In the listing below, how many lines contain the string "filter"? Reply with the number alone.
::::
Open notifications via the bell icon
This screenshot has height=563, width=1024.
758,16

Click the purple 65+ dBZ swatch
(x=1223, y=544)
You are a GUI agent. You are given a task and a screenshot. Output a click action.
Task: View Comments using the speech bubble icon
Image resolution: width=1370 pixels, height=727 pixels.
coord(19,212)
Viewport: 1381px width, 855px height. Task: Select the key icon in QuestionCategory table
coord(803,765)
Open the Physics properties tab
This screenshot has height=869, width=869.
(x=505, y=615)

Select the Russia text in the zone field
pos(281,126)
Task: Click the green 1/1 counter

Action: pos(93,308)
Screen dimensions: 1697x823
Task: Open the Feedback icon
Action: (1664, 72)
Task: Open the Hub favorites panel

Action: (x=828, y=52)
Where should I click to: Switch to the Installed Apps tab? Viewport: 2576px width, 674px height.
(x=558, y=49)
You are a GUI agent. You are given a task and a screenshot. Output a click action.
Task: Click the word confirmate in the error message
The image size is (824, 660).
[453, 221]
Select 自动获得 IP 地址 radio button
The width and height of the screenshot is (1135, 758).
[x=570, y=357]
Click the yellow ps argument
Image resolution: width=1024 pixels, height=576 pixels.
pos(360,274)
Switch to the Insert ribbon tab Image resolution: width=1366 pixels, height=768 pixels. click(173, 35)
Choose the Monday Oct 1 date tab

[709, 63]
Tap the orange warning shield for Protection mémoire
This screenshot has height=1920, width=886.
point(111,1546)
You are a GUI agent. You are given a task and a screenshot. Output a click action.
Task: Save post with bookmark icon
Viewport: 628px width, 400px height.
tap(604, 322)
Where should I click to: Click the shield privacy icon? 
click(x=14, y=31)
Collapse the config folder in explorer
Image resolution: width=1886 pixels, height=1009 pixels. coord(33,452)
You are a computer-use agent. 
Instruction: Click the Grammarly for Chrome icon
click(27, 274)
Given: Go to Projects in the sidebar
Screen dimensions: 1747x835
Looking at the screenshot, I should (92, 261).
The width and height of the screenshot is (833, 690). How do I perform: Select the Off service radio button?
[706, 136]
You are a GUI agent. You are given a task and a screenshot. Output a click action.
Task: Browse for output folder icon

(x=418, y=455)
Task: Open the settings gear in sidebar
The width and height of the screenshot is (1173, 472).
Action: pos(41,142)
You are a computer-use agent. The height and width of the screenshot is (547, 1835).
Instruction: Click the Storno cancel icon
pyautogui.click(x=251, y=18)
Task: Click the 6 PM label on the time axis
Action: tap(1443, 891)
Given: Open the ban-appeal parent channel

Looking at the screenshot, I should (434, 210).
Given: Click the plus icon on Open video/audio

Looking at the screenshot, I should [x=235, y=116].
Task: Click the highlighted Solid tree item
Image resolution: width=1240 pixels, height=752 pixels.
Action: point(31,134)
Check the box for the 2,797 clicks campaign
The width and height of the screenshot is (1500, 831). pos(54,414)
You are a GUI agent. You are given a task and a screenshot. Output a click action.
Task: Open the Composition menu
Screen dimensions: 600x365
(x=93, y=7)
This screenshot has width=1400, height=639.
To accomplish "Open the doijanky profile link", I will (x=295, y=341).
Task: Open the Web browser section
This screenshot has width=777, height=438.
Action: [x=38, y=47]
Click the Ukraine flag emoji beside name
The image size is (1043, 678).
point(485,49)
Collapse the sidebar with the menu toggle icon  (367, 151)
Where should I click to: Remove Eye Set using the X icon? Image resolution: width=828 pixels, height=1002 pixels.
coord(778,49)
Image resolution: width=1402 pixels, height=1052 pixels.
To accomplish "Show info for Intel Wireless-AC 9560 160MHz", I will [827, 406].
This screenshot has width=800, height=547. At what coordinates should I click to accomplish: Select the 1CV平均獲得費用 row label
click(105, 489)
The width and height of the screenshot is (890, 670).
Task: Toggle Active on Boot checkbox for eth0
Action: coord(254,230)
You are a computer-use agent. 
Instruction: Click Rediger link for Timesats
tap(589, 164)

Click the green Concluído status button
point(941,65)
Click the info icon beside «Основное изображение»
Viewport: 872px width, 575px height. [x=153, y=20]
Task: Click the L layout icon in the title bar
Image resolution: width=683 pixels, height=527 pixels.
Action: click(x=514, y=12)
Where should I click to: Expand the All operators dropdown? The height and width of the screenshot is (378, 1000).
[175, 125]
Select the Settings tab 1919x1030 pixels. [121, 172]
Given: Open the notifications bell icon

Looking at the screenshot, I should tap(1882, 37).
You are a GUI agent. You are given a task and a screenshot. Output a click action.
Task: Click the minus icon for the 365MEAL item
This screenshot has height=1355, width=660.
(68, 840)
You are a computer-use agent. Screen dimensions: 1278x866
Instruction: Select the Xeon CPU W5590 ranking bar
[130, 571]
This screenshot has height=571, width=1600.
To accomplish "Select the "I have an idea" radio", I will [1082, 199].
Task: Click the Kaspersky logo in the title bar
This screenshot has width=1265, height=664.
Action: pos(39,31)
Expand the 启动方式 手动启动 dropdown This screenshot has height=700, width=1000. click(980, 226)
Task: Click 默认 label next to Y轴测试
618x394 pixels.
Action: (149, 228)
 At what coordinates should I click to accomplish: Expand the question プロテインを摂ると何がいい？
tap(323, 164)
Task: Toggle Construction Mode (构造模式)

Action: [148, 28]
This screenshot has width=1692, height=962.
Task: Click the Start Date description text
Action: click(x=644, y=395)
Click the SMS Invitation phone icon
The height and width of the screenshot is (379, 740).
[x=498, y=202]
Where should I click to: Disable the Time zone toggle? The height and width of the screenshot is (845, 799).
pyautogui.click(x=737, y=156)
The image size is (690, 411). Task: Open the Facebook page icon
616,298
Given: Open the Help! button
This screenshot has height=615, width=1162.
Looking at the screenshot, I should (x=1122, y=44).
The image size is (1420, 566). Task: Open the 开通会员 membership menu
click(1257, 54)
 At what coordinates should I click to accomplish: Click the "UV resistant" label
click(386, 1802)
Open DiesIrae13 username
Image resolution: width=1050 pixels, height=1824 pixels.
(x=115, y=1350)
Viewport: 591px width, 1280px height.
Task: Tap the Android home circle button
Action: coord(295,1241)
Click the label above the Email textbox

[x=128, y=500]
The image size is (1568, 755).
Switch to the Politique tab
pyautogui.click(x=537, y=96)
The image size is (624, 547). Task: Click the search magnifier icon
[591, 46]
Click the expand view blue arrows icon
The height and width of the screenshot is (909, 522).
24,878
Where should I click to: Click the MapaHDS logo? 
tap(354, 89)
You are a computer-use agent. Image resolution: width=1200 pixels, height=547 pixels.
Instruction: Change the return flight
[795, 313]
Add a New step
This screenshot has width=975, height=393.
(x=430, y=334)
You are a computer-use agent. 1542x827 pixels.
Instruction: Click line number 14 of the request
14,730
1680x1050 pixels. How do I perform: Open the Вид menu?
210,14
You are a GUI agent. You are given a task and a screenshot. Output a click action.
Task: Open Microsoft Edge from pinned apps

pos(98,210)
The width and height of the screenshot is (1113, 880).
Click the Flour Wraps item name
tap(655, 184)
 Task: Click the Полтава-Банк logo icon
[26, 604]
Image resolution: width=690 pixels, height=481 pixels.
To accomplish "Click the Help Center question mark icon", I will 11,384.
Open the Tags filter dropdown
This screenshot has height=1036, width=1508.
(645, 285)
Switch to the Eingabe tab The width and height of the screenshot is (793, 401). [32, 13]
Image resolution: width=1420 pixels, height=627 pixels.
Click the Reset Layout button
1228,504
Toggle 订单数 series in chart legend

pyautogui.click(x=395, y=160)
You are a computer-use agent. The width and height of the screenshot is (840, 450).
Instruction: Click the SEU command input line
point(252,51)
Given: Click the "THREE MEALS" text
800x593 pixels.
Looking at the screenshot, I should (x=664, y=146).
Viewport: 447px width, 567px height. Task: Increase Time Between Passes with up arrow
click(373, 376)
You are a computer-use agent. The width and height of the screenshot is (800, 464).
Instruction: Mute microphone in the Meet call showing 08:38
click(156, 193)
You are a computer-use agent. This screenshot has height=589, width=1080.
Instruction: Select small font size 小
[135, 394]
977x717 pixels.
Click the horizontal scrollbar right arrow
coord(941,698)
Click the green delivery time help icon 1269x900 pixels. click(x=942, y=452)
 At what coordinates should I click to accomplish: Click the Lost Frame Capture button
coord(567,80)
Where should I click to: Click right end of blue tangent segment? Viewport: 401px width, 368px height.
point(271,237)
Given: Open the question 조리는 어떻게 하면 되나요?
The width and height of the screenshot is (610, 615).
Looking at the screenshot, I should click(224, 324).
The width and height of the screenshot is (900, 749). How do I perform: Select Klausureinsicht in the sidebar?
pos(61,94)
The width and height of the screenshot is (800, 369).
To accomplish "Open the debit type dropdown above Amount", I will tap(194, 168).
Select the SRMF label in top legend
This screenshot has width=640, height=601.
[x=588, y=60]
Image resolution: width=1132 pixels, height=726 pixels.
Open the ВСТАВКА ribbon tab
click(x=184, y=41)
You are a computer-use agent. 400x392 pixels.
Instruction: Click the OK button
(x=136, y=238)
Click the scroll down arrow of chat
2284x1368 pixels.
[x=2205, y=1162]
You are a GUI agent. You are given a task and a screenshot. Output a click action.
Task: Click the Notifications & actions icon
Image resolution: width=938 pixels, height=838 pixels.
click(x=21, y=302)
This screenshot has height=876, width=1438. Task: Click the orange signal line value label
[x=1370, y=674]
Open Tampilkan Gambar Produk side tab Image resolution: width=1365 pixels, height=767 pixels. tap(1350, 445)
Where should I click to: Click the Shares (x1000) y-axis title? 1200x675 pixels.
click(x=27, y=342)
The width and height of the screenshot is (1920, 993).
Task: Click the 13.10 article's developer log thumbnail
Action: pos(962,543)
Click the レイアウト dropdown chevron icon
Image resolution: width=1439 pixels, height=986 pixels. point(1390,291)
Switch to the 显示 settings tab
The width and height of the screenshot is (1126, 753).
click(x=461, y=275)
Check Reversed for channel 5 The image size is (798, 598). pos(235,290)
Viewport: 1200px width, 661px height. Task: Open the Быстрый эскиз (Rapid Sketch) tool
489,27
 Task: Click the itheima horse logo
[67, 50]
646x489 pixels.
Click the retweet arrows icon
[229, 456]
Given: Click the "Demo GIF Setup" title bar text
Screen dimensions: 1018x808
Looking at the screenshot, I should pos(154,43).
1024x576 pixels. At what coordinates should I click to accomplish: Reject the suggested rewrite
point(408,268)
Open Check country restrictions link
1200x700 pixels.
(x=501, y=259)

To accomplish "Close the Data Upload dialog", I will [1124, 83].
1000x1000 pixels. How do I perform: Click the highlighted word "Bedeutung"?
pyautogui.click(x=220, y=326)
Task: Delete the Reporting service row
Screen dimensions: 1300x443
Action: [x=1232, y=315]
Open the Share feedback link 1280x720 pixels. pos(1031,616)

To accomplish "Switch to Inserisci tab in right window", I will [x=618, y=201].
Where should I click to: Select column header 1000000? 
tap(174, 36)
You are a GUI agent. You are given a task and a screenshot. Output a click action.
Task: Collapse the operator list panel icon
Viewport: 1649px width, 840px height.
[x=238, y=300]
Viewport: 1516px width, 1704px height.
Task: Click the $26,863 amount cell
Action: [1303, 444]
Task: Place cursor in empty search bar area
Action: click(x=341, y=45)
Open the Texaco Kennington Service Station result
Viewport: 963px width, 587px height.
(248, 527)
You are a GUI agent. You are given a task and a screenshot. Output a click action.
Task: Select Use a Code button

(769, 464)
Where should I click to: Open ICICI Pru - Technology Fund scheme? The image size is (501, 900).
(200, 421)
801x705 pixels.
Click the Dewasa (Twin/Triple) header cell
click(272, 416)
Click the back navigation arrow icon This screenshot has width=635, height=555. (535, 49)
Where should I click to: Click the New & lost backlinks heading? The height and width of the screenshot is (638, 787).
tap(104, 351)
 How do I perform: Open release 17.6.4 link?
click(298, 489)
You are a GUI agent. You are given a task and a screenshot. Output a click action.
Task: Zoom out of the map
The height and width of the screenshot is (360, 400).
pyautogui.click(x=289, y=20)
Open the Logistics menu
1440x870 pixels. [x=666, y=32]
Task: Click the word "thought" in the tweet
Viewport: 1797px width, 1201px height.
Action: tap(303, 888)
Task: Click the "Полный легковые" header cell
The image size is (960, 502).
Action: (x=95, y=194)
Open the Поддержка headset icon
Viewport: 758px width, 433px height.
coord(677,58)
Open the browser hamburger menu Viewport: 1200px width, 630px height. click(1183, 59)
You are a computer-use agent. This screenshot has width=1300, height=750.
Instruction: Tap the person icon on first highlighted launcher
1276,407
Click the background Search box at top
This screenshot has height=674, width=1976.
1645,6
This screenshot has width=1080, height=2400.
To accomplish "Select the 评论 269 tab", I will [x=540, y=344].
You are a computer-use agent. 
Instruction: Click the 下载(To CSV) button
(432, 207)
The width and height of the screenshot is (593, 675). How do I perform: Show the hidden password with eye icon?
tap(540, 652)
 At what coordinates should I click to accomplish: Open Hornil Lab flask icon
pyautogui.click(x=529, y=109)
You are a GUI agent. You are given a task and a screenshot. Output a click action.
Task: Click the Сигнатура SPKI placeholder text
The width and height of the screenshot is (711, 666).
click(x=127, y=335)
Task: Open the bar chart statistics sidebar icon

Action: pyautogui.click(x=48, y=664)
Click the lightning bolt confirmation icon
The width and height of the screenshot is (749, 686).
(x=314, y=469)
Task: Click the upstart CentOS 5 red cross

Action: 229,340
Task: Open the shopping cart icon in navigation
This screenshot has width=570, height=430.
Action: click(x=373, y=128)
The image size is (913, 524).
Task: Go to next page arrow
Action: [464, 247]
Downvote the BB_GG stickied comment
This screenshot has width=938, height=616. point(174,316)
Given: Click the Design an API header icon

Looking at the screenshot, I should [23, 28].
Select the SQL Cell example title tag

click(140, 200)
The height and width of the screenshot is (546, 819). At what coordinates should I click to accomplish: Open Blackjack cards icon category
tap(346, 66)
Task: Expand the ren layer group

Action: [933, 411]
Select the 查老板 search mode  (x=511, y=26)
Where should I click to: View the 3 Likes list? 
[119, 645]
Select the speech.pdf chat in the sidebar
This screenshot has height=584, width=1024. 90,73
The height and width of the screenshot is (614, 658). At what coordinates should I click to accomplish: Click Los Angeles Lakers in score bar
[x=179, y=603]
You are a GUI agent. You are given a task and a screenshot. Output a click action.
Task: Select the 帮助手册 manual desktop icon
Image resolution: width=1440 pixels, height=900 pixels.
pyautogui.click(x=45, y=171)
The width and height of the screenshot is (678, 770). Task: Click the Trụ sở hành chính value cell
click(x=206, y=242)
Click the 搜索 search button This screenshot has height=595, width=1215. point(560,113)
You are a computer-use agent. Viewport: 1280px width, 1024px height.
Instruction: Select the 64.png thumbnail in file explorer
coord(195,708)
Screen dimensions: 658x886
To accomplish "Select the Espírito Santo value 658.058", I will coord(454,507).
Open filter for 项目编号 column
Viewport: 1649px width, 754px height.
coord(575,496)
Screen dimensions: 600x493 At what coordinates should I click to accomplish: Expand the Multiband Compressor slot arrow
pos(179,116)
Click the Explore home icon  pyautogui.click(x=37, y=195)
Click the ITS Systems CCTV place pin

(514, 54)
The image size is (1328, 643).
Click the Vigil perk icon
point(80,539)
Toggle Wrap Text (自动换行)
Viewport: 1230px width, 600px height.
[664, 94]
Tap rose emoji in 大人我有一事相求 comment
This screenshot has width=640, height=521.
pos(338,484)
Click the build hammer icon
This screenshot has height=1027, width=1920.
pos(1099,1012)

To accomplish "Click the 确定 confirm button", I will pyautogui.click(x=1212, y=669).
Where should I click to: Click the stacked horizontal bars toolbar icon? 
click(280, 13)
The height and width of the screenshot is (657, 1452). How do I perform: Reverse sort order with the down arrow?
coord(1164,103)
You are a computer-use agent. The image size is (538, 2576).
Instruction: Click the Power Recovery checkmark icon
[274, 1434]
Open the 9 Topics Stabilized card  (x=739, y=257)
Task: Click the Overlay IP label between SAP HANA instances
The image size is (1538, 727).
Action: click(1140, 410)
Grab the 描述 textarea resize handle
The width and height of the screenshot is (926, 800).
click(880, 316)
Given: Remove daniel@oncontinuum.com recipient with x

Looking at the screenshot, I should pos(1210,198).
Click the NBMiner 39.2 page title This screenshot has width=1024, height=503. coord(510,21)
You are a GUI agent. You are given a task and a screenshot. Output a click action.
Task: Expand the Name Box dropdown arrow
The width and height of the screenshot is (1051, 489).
::::
▶ Result of this exercise
2